Can someone finally explain to me what sticky keys mean?
You know how when you press the caps button on your phone keyboard, it Capitalizes the next character you type? It’s that, but on a physical keyboard. Normally you have to hold the shift key, but stickykeys lets you just tap it.
So caps lock?
Not exactly. Using capslock is more cumbersome because you have to press it, then type your letter, then press it again. It doesn’t sound like much, but imagine if the caps button on your phone worked like that. Press it once and you TYPE LIKE THIS UNTIL YOU PRESS IT again
It’s an accessibility thing. If you can’t press two keys at once, then you can turn it on and press the modifier key, then the active key.
It would be nice if the default wasn’t being on, or it asked during installation or something.
I bet someone who needs it likes that it’s on by default.
This is a rare case of an accessibility feature often being someone’s roadblock…
It’s a hell of a lot easier to disable than it is to enable, especially if you’re not disabled. It’s a minor inconvenience once for us, but enabling it could be exceedingly difficult to overcome for someone else.
Yea, a disabled person might have to get help to enable sticky keys if it wasn’t on by default. Most non-disabled people should not need help, unless they are so tech illiterate that they don’t know how to use Google.
It’s a small annoyance that gets less annoying if you look at it from an empathetic viewpoint.
Fun fact: A common way to get access to SYSTEM (higher than admin) privileges on Windows is the sethc exploit, where you replace sethc (the program that shows the sticky keys dialog) with command prompt, and it gets started as SYSTEM, the only thing needed is write access to System32, which can either be from an admin account or by editing the file system externally.
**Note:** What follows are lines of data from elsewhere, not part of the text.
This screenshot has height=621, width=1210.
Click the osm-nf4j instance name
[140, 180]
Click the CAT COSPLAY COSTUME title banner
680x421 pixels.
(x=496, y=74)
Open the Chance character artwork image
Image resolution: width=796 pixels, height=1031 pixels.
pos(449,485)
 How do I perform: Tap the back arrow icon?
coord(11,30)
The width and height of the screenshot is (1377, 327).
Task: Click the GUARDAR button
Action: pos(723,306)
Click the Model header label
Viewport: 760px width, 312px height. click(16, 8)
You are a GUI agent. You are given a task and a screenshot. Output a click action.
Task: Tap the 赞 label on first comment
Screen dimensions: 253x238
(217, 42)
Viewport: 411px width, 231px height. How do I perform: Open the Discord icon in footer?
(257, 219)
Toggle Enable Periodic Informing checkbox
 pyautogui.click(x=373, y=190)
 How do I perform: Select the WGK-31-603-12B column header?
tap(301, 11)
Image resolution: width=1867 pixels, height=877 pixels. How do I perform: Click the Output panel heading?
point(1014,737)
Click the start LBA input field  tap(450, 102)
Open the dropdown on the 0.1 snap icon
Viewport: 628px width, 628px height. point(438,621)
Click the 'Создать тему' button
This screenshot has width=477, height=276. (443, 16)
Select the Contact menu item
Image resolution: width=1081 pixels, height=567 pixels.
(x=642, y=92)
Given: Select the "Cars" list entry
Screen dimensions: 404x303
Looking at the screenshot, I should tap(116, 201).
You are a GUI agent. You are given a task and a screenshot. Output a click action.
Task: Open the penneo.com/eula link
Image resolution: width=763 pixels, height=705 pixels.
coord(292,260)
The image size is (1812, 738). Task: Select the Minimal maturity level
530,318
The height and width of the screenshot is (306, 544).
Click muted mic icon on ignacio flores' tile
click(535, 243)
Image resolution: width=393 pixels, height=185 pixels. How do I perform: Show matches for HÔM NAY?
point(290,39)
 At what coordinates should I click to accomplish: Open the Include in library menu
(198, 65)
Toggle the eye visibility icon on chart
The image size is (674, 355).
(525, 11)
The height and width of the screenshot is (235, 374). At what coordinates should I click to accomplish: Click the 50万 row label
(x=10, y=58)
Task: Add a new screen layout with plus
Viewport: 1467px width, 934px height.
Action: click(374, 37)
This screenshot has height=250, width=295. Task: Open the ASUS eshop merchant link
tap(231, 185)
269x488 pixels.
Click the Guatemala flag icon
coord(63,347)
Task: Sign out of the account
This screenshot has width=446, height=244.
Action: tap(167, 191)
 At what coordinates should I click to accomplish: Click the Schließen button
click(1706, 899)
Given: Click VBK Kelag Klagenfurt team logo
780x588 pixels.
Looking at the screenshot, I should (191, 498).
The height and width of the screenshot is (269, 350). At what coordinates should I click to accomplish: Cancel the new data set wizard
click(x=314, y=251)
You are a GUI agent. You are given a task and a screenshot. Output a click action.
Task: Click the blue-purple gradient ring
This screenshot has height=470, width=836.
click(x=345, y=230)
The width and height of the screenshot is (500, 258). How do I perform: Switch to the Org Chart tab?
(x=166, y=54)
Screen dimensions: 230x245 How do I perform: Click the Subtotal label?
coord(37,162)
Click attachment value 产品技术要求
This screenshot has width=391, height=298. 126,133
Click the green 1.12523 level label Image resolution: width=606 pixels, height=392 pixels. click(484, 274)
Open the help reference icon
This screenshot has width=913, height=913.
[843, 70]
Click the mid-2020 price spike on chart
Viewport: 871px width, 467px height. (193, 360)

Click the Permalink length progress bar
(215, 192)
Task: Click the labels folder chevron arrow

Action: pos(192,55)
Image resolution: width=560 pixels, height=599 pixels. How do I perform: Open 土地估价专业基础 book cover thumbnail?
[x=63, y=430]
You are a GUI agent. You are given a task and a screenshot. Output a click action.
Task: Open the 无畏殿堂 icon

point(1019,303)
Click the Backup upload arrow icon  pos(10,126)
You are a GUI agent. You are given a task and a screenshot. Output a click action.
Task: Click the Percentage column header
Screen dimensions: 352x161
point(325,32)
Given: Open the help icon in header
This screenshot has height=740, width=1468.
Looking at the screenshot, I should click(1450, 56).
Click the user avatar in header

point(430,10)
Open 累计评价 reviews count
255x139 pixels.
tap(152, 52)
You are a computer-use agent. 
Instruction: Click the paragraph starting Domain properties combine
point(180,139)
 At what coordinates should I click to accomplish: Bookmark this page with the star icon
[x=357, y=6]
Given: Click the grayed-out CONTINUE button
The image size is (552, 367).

This also allows opening a command prompt on the login screen, allowing some cursed things, like if you start explorer.exe on the login screen it combines the desktop and login screen.
I used to do this to make a hidden account on my computer to bypass my parents’ screen time restrictions
smort
I did this in college with windows 7. I don’t think it works on 10, but could be mistaken.
Ive done it on 10 before
That’s a common way to reset password for the accounts, among osk.exe file replacement
As someone who has had shitty laptop keyboards with fucked up keyboards. I got some actual use out of the feature throughout the years and I have to say it’s quite nice.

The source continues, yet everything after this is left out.